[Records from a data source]
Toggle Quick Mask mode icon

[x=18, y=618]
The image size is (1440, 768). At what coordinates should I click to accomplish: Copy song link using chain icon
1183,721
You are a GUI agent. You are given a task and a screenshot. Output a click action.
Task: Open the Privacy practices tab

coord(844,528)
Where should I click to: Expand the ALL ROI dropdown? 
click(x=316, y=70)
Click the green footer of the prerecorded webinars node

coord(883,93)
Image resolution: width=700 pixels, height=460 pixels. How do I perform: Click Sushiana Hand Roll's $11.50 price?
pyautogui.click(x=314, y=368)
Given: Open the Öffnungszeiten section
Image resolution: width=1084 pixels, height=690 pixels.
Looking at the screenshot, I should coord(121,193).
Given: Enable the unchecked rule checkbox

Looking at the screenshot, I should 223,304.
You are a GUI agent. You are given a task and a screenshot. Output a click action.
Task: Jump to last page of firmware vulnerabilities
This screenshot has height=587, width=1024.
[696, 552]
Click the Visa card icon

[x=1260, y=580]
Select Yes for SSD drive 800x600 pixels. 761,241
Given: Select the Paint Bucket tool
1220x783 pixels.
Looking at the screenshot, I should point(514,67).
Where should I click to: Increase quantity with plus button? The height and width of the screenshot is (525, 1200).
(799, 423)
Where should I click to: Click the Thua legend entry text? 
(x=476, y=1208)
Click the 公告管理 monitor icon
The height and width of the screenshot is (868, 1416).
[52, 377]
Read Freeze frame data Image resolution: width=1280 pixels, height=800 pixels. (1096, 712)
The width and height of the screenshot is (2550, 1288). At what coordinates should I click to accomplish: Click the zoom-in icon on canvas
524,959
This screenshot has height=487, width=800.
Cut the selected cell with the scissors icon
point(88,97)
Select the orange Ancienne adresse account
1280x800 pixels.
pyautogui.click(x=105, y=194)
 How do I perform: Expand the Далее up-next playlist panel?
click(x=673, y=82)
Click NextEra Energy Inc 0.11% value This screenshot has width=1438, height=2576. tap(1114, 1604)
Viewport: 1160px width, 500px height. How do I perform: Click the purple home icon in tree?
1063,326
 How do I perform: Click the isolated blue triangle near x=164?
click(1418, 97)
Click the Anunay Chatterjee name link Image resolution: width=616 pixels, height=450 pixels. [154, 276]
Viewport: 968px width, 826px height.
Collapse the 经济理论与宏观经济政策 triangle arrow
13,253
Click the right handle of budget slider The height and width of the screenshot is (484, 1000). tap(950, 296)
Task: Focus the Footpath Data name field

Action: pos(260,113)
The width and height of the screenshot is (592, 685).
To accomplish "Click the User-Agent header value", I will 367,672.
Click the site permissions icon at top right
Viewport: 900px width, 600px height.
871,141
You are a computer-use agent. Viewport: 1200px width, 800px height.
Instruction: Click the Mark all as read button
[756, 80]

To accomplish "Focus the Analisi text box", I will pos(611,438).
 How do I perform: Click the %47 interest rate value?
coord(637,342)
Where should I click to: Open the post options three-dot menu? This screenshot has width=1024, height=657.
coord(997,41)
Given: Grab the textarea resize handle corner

_Problem to solve:_
Reproduce every entry, word for word.

_Exercise answer:_
Toggle Quick Mask mode icon

[x=18, y=618]
The image size is (1440, 768). At what coordinates should I click to accomplish: Copy song link using chain icon
1183,721
You are a GUI agent. You are given a task and a screenshot. Output a click action.
Task: Open the Privacy practices tab

coord(844,528)
Where should I click to: Expand the ALL ROI dropdown? 
click(x=316, y=70)
Click the green footer of the prerecorded webinars node

coord(883,93)
Image resolution: width=700 pixels, height=460 pixels. How do I perform: Click Sushiana Hand Roll's $11.50 price?
pyautogui.click(x=314, y=368)
Given: Open the Öffnungszeiten section
Image resolution: width=1084 pixels, height=690 pixels.
Looking at the screenshot, I should coord(121,193).
Given: Enable the unchecked rule checkbox

Looking at the screenshot, I should 223,304.
You are a GUI agent. You are given a task and a screenshot. Output a click action.
Task: Jump to last page of firmware vulnerabilities
This screenshot has height=587, width=1024.
[696, 552]
Click the Visa card icon

[x=1260, y=580]
Select Yes for SSD drive 800x600 pixels. 761,241
Given: Select the Paint Bucket tool
1220x783 pixels.
Looking at the screenshot, I should point(514,67).
Where should I click to: Increase quantity with plus button? The height and width of the screenshot is (525, 1200).
(799, 423)
Where should I click to: Click the Thua legend entry text? 
(x=476, y=1208)
Click the 公告管理 monitor icon
The height and width of the screenshot is (868, 1416).
[52, 377]
Read Freeze frame data Image resolution: width=1280 pixels, height=800 pixels. (1096, 712)
The width and height of the screenshot is (2550, 1288). At what coordinates should I click to accomplish: Click the zoom-in icon on canvas
524,959
This screenshot has height=487, width=800.
Cut the selected cell with the scissors icon
point(88,97)
Select the orange Ancienne adresse account
1280x800 pixels.
pyautogui.click(x=105, y=194)
 How do I perform: Expand the Далее up-next playlist panel?
click(x=673, y=82)
Click NextEra Energy Inc 0.11% value This screenshot has width=1438, height=2576. tap(1114, 1604)
Viewport: 1160px width, 500px height. How do I perform: Click the purple home icon in tree?
1063,326
 How do I perform: Click the isolated blue triangle near x=164?
click(1418, 97)
Click the Anunay Chatterjee name link Image resolution: width=616 pixels, height=450 pixels. [154, 276]
Viewport: 968px width, 826px height.
Collapse the 经济理论与宏观经济政策 triangle arrow
13,253
Click the right handle of budget slider The height and width of the screenshot is (484, 1000). tap(950, 296)
Task: Focus the Footpath Data name field

Action: pos(260,113)
The width and height of the screenshot is (592, 685).
To accomplish "Click the User-Agent header value", I will 367,672.
Click the site permissions icon at top right
Viewport: 900px width, 600px height.
871,141
You are a computer-use agent. Viewport: 1200px width, 800px height.
Instruction: Click the Mark all as read button
[756, 80]

To accomplish "Focus the Analisi text box", I will pos(611,438).
 How do I perform: Click the %47 interest rate value?
coord(637,342)
Where should I click to: Open the post options three-dot menu? This screenshot has width=1024, height=657.
coord(997,41)
Given: Grab the textarea resize handle corner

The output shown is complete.